Oriental fury fulminated in the eyes of Laodice. Philadelphus, fearing

that she was about to spring at the throat of her traducer, sprang

between the two women. In his eyes shone immense admiration at that

moment.

There was an instant of critical silence. Then Laodice drew herself up

with a sudden accession of strength.

"Madam," she said coldly to Amaryllis, "with-hold thy judgment a few

days. I shall send my servant back to Ascalon for other proof. He

can go safely, for he has had the plague."

Philadelphus started; the actress flinched.

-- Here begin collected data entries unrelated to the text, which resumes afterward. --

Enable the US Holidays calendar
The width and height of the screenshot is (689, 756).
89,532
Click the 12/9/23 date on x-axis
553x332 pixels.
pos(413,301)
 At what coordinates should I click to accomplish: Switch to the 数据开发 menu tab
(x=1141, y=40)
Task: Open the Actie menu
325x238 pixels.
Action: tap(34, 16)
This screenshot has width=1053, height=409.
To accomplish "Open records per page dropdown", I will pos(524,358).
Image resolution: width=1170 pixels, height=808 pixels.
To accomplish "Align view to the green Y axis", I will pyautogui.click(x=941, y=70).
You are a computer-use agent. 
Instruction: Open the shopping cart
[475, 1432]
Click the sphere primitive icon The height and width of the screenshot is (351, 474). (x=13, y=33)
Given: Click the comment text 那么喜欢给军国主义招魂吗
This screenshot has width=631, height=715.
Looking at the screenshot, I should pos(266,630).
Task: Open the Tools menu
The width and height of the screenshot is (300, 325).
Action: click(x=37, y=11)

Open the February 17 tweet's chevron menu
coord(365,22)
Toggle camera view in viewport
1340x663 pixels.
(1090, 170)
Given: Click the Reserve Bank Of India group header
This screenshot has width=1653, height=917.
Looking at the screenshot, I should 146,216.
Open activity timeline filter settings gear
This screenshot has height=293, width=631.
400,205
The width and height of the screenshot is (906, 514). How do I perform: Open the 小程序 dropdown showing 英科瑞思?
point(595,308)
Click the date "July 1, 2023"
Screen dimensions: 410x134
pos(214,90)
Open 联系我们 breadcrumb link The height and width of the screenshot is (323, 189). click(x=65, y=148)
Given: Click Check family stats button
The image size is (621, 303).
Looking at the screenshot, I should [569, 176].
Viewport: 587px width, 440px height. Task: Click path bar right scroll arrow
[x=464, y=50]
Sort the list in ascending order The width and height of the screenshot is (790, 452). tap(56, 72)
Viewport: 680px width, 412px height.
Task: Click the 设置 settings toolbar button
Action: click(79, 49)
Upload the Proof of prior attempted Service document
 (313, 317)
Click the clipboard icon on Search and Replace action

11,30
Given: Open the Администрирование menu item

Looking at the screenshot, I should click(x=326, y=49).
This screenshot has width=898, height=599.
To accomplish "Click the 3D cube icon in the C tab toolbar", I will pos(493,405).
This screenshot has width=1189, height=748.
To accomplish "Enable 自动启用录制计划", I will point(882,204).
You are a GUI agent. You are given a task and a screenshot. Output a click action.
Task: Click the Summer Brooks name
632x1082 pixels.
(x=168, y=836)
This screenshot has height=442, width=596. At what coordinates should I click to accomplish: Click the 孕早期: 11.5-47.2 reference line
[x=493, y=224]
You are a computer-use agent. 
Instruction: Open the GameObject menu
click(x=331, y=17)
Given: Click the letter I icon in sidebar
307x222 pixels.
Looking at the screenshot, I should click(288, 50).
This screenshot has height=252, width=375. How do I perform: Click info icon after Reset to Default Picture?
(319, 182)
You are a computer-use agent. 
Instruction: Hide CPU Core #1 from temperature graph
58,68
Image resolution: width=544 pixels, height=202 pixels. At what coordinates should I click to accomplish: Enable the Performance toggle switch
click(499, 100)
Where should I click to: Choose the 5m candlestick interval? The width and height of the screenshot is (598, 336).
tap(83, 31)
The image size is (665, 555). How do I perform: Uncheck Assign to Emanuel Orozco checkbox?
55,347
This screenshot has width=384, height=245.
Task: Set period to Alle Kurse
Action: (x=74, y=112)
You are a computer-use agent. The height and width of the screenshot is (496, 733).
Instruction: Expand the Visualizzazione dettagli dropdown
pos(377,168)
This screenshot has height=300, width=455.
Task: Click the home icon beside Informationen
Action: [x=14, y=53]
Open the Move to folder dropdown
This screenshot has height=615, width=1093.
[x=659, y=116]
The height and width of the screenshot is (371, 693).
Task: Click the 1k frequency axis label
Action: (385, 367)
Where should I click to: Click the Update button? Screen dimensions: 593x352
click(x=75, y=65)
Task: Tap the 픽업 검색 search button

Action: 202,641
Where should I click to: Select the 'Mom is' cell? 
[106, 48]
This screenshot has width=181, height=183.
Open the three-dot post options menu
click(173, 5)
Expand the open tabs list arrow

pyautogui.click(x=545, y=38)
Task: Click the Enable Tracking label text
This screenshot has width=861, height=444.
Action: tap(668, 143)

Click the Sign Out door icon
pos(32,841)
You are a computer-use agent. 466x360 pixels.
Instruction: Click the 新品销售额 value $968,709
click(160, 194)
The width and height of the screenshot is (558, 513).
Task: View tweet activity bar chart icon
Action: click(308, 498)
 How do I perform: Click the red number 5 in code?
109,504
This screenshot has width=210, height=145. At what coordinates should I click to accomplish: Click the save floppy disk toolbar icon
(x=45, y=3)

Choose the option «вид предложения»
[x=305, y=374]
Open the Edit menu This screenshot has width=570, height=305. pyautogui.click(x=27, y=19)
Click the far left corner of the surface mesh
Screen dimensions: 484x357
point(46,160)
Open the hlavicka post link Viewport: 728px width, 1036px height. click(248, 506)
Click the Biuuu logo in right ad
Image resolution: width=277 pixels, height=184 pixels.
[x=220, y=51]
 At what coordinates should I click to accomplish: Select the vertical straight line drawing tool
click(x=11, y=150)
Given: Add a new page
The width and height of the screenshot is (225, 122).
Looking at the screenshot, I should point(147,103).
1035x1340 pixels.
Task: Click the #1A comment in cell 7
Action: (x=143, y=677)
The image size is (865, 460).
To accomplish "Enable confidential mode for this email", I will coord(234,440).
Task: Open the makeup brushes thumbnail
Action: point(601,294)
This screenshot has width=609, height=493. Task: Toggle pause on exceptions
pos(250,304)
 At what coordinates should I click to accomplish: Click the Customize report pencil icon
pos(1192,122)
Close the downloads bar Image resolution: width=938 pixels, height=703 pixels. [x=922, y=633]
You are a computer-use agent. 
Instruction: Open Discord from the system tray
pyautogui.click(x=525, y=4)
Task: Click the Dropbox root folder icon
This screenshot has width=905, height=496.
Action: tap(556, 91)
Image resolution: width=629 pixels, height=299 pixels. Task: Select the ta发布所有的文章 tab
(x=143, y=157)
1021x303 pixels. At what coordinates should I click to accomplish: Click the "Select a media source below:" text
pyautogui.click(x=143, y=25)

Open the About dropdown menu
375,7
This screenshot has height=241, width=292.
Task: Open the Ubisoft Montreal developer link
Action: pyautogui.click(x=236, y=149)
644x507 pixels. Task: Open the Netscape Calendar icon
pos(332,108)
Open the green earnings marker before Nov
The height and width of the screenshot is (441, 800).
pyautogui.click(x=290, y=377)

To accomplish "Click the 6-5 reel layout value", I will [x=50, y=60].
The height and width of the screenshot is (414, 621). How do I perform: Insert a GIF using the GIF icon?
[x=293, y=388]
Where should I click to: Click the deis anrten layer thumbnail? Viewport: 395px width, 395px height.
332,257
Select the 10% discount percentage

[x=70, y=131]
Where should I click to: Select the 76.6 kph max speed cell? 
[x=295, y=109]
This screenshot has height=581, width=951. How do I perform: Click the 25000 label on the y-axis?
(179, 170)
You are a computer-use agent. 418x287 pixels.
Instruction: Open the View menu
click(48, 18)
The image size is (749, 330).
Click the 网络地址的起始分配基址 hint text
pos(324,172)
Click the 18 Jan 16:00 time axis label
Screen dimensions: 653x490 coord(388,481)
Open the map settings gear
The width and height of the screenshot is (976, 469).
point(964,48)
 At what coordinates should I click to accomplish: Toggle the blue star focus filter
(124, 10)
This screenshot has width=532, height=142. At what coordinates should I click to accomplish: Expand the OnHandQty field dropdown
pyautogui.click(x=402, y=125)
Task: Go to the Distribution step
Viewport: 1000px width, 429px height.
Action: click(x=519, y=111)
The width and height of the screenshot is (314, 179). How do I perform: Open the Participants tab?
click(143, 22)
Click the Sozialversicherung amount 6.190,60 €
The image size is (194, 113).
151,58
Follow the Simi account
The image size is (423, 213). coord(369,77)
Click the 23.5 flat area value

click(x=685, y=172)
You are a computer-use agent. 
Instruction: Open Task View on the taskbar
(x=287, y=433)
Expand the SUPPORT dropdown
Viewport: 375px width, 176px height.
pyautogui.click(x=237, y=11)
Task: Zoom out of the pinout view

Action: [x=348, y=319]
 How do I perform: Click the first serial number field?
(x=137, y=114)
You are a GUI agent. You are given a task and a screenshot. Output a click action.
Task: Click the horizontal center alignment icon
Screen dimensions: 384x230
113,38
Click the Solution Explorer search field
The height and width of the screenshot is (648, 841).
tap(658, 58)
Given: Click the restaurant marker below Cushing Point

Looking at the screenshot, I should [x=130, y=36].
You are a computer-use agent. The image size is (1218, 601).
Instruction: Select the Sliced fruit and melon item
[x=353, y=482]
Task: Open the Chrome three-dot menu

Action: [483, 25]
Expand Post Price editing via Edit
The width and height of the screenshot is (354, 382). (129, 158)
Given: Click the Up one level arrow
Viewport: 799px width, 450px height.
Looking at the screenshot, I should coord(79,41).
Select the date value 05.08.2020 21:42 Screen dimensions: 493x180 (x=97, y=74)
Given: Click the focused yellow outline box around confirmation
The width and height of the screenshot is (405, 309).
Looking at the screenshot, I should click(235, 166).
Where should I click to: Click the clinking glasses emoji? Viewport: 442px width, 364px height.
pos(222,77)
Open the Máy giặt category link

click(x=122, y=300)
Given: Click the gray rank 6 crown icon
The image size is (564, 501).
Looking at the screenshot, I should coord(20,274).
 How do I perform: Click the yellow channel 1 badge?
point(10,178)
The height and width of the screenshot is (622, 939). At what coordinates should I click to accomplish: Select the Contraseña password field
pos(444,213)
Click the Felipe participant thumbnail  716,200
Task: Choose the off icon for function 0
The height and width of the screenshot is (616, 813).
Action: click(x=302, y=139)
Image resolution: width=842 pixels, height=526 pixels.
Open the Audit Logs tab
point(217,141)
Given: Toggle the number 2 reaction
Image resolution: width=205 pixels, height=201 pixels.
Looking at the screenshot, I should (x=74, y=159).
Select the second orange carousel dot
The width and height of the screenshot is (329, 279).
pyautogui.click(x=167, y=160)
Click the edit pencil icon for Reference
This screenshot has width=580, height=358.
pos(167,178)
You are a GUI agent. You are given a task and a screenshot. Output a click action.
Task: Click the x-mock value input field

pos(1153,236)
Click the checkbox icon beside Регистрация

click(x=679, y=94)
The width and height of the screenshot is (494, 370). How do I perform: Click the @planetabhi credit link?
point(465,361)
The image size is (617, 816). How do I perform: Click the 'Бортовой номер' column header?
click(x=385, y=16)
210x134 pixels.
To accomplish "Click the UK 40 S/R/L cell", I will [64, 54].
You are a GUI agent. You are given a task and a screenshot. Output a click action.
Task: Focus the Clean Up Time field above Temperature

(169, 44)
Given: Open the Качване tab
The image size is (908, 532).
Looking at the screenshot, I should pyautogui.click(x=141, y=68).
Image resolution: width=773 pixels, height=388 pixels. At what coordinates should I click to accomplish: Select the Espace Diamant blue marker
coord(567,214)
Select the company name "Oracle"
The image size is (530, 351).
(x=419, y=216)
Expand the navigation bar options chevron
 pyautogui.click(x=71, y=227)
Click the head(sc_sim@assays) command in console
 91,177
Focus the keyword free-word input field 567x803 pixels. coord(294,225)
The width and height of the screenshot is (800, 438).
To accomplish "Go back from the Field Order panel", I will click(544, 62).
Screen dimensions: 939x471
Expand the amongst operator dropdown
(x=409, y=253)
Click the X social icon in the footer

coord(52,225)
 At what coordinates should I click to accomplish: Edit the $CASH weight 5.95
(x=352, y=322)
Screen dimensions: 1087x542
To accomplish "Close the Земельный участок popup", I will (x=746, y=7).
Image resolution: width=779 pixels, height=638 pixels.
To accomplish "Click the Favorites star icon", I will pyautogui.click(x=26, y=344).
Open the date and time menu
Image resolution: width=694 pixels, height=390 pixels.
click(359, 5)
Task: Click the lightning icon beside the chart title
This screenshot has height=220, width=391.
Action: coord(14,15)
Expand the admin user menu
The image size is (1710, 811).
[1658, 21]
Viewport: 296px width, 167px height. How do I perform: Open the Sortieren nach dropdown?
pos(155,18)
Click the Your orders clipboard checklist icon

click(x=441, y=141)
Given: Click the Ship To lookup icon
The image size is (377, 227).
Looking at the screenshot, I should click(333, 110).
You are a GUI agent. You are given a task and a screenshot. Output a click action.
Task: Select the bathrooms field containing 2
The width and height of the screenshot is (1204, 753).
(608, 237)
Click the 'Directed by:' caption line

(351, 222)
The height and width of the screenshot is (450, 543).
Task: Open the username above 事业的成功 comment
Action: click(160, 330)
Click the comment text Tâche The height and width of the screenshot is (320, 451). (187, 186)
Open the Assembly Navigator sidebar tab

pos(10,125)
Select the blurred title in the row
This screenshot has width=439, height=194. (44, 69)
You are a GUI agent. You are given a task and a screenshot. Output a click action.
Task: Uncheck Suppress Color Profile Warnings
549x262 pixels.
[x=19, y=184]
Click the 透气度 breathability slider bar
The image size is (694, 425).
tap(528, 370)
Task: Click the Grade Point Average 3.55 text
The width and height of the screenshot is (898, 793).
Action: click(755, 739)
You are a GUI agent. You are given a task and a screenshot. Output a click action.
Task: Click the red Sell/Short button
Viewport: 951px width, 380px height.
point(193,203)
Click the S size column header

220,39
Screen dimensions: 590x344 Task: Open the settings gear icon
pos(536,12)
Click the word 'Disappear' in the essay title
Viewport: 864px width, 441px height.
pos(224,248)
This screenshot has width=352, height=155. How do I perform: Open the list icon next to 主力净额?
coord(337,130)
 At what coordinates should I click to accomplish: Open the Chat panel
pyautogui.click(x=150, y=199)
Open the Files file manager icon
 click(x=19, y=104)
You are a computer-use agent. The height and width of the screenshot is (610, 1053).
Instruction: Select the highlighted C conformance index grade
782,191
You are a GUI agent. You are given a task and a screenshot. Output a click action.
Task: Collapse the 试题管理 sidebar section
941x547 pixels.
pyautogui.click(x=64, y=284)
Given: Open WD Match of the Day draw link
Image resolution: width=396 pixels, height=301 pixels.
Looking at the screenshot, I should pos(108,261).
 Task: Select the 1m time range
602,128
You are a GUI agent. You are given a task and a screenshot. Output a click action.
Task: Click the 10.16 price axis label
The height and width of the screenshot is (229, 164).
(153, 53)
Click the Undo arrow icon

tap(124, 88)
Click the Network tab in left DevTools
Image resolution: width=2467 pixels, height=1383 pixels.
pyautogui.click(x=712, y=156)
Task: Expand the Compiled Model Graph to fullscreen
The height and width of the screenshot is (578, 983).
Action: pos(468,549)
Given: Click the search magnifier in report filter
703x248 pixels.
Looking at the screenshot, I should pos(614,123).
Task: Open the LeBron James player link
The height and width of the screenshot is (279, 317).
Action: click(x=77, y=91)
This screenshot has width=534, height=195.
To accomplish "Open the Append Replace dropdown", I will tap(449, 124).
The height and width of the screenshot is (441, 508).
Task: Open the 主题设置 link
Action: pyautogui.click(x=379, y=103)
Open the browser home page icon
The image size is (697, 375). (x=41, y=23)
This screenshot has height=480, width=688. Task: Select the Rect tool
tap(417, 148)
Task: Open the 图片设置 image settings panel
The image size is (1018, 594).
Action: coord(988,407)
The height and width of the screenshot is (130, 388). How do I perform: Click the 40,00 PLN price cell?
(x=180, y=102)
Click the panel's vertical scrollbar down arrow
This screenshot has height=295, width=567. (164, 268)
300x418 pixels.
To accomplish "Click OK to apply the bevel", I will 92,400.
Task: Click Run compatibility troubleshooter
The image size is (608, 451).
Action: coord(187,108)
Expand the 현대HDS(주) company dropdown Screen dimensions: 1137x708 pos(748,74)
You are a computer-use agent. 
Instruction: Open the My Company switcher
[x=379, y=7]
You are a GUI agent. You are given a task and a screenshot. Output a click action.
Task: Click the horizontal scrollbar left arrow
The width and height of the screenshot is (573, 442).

"Friend," Philadelphus said in his smooth way, "I came upon this woman

by the wayside in the hills. I and a wayfarer cast a coin for

possession of her--and the other man won. Give thyself no concern."

Laodice flung her hands over her face and shrank in an agony of shame

down upon the exedra. Amaryllis looked down on her bowed head.

"Is it true?" she asked. After a moment Laodice raised herself.

"God of Israel," she said in a low voice, "how hast Thy servant

deserved these things!"

There was a space of silence, in which the two impostors turned

together and talking between themselves of anything but the recent

interview walked out of the chamber.